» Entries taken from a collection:
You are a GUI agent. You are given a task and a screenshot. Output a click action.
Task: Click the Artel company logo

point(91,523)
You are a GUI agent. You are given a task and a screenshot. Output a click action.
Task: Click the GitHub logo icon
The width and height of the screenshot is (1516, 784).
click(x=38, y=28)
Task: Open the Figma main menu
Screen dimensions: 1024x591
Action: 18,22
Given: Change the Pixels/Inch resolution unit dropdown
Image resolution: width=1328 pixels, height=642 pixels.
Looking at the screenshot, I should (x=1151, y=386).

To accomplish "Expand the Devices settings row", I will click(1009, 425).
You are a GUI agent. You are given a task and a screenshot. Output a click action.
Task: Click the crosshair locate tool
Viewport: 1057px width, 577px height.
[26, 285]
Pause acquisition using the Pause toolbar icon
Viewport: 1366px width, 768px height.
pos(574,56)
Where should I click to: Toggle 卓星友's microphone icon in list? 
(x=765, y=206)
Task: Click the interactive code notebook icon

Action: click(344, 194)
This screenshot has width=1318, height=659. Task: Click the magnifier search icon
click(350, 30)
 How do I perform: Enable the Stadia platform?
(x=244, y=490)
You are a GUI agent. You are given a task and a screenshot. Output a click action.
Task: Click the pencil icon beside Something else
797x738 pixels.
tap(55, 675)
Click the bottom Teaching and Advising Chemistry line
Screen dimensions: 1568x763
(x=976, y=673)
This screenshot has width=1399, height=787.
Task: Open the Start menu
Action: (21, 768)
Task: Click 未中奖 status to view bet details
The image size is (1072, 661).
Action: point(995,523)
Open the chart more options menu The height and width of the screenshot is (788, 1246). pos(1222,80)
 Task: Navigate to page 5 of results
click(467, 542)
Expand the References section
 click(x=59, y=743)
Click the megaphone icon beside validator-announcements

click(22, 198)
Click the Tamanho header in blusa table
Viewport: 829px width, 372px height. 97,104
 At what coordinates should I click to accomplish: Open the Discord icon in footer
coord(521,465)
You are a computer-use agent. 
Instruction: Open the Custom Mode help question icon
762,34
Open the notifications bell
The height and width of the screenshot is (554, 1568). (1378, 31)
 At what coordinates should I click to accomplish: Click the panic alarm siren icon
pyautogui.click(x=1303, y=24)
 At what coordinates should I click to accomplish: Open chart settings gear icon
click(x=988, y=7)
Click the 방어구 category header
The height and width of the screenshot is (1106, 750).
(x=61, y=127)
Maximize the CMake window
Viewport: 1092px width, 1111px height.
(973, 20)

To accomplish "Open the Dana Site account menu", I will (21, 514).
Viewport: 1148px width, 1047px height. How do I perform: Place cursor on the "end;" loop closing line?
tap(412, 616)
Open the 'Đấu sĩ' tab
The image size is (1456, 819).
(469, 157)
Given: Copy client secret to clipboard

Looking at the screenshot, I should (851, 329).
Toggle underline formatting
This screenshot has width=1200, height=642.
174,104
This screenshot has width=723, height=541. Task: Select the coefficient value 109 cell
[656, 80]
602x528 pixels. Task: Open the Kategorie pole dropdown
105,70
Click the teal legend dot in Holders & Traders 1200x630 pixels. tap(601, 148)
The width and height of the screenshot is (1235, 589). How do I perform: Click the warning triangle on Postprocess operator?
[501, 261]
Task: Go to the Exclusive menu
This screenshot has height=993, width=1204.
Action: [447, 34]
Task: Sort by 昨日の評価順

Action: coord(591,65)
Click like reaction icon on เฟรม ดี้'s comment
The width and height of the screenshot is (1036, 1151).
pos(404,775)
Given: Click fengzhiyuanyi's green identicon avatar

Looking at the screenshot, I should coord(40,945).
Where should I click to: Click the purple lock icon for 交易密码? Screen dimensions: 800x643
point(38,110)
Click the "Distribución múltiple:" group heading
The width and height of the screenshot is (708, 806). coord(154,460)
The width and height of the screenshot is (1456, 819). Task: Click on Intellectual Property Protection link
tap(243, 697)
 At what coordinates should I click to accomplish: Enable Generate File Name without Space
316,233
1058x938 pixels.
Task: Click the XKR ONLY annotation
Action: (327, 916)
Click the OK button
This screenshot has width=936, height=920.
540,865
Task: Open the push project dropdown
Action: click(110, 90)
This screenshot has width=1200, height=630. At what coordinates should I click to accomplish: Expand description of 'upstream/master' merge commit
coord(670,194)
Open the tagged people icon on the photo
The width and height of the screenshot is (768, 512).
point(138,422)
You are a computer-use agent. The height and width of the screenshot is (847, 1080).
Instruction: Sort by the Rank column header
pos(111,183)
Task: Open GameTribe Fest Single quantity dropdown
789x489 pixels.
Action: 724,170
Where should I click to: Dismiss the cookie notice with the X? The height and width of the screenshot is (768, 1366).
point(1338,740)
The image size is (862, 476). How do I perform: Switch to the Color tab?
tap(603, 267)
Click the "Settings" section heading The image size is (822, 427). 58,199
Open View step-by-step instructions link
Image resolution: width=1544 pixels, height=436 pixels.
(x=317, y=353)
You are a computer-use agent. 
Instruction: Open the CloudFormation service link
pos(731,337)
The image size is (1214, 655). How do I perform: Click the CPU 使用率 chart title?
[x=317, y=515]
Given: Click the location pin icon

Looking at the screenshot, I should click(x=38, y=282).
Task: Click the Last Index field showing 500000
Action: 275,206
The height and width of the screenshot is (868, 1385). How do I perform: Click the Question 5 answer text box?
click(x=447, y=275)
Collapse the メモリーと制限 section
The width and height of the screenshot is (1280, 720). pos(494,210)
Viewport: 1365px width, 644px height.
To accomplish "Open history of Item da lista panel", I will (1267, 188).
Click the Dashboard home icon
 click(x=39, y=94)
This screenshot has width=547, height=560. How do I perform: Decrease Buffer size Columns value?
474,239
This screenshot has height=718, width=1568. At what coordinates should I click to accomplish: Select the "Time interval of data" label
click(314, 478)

» Required work:
Set all the entries above down again exactly.

» Your response:
You are a GUI agent. You are given a task and a screenshot. Output a click action.
Task: Click the Artel company logo

point(91,523)
You are a GUI agent. You are given a task and a screenshot. Output a click action.
Task: Click the GitHub logo icon
The width and height of the screenshot is (1516, 784).
click(x=38, y=28)
Task: Open the Figma main menu
Screen dimensions: 1024x591
Action: 18,22
Given: Change the Pixels/Inch resolution unit dropdown
Image resolution: width=1328 pixels, height=642 pixels.
Looking at the screenshot, I should (x=1151, y=386).

To accomplish "Expand the Devices settings row", I will click(1009, 425).
You are a GUI agent. You are given a task and a screenshot. Output a click action.
Task: Click the crosshair locate tool
Viewport: 1057px width, 577px height.
[26, 285]
Pause acquisition using the Pause toolbar icon
Viewport: 1366px width, 768px height.
pos(574,56)
Where should I click to: Toggle 卓星友's microphone icon in list? 
(x=765, y=206)
Task: Click the interactive code notebook icon

Action: click(344, 194)
This screenshot has width=1318, height=659. Task: Click the magnifier search icon
click(350, 30)
 How do I perform: Enable the Stadia platform?
(x=244, y=490)
You are a GUI agent. You are given a task and a screenshot. Output a click action.
Task: Click the pencil icon beside Something else
797x738 pixels.
tap(55, 675)
Click the bottom Teaching and Advising Chemistry line
Screen dimensions: 1568x763
(x=976, y=673)
This screenshot has width=1399, height=787.
Task: Open the Start menu
Action: (21, 768)
Task: Click 未中奖 status to view bet details
The image size is (1072, 661).
Action: point(995,523)
Open the chart more options menu The height and width of the screenshot is (788, 1246). pos(1222,80)
 Task: Navigate to page 5 of results
click(467, 542)
Expand the References section
 click(x=59, y=743)
Click the megaphone icon beside validator-announcements

click(22, 198)
Click the Tamanho header in blusa table
Viewport: 829px width, 372px height. 97,104
 At what coordinates should I click to accomplish: Open the Discord icon in footer
coord(521,465)
You are a computer-use agent. 
Instruction: Open the Custom Mode help question icon
762,34
Open the notifications bell
The height and width of the screenshot is (554, 1568). (1378, 31)
 At what coordinates should I click to accomplish: Click the panic alarm siren icon
pyautogui.click(x=1303, y=24)
 At what coordinates should I click to accomplish: Open chart settings gear icon
click(x=988, y=7)
Click the 방어구 category header
The height and width of the screenshot is (1106, 750).
(x=61, y=127)
Maximize the CMake window
Viewport: 1092px width, 1111px height.
(973, 20)

To accomplish "Open the Dana Site account menu", I will (21, 514).
Viewport: 1148px width, 1047px height. How do I perform: Place cursor on the "end;" loop closing line?
tap(412, 616)
Open the 'Đấu sĩ' tab
The image size is (1456, 819).
(469, 157)
Given: Copy client secret to clipboard

Looking at the screenshot, I should (851, 329).
Toggle underline formatting
This screenshot has width=1200, height=642.
174,104
This screenshot has width=723, height=541. Task: Select the coefficient value 109 cell
[656, 80]
602x528 pixels. Task: Open the Kategorie pole dropdown
105,70
Click the teal legend dot in Holders & Traders 1200x630 pixels. tap(601, 148)
The width and height of the screenshot is (1235, 589). How do I perform: Click the warning triangle on Postprocess operator?
[501, 261]
Task: Go to the Exclusive menu
This screenshot has height=993, width=1204.
Action: [447, 34]
Task: Sort by 昨日の評価順

Action: coord(591,65)
Click like reaction icon on เฟรม ดี้'s comment
The width and height of the screenshot is (1036, 1151).
pos(404,775)
Given: Click fengzhiyuanyi's green identicon avatar

Looking at the screenshot, I should coord(40,945).
Where should I click to: Click the purple lock icon for 交易密码? Screen dimensions: 800x643
point(38,110)
Click the "Distribución múltiple:" group heading
The width and height of the screenshot is (708, 806). coord(154,460)
The width and height of the screenshot is (1456, 819). Task: Click on Intellectual Property Protection link
tap(243, 697)
 At what coordinates should I click to accomplish: Enable Generate File Name without Space
316,233
1058x938 pixels.
Task: Click the XKR ONLY annotation
Action: (327, 916)
Click the OK button
This screenshot has width=936, height=920.
540,865
Task: Open the push project dropdown
Action: click(110, 90)
This screenshot has width=1200, height=630. At what coordinates should I click to accomplish: Expand description of 'upstream/master' merge commit
coord(670,194)
Open the tagged people icon on the photo
The width and height of the screenshot is (768, 512).
point(138,422)
You are a computer-use agent. The height and width of the screenshot is (847, 1080).
Instruction: Sort by the Rank column header
pos(111,183)
Task: Open GameTribe Fest Single quantity dropdown
789x489 pixels.
Action: 724,170
Where should I click to: Dismiss the cookie notice with the X? The height and width of the screenshot is (768, 1366).
point(1338,740)
The image size is (862, 476). How do I perform: Switch to the Color tab?
tap(603, 267)
Click the "Settings" section heading The image size is (822, 427). 58,199
Open View step-by-step instructions link
Image resolution: width=1544 pixels, height=436 pixels.
(x=317, y=353)
You are a computer-use agent. 
Instruction: Open the CloudFormation service link
pos(731,337)
The image size is (1214, 655). How do I perform: Click the CPU 使用率 chart title?
[x=317, y=515]
Given: Click the location pin icon

Looking at the screenshot, I should click(x=38, y=282).
Task: Click the Last Index field showing 500000
Action: 275,206
The height and width of the screenshot is (868, 1385). How do I perform: Click the Question 5 answer text box?
click(x=447, y=275)
Collapse the メモリーと制限 section
The width and height of the screenshot is (1280, 720). pos(494,210)
Viewport: 1365px width, 644px height.
To accomplish "Open history of Item da lista panel", I will (1267, 188).
Click the Dashboard home icon
 click(x=39, y=94)
This screenshot has width=547, height=560. How do I perform: Decrease Buffer size Columns value?
474,239
This screenshot has height=718, width=1568. At what coordinates should I click to accomplish: Select the "Time interval of data" label
click(314, 478)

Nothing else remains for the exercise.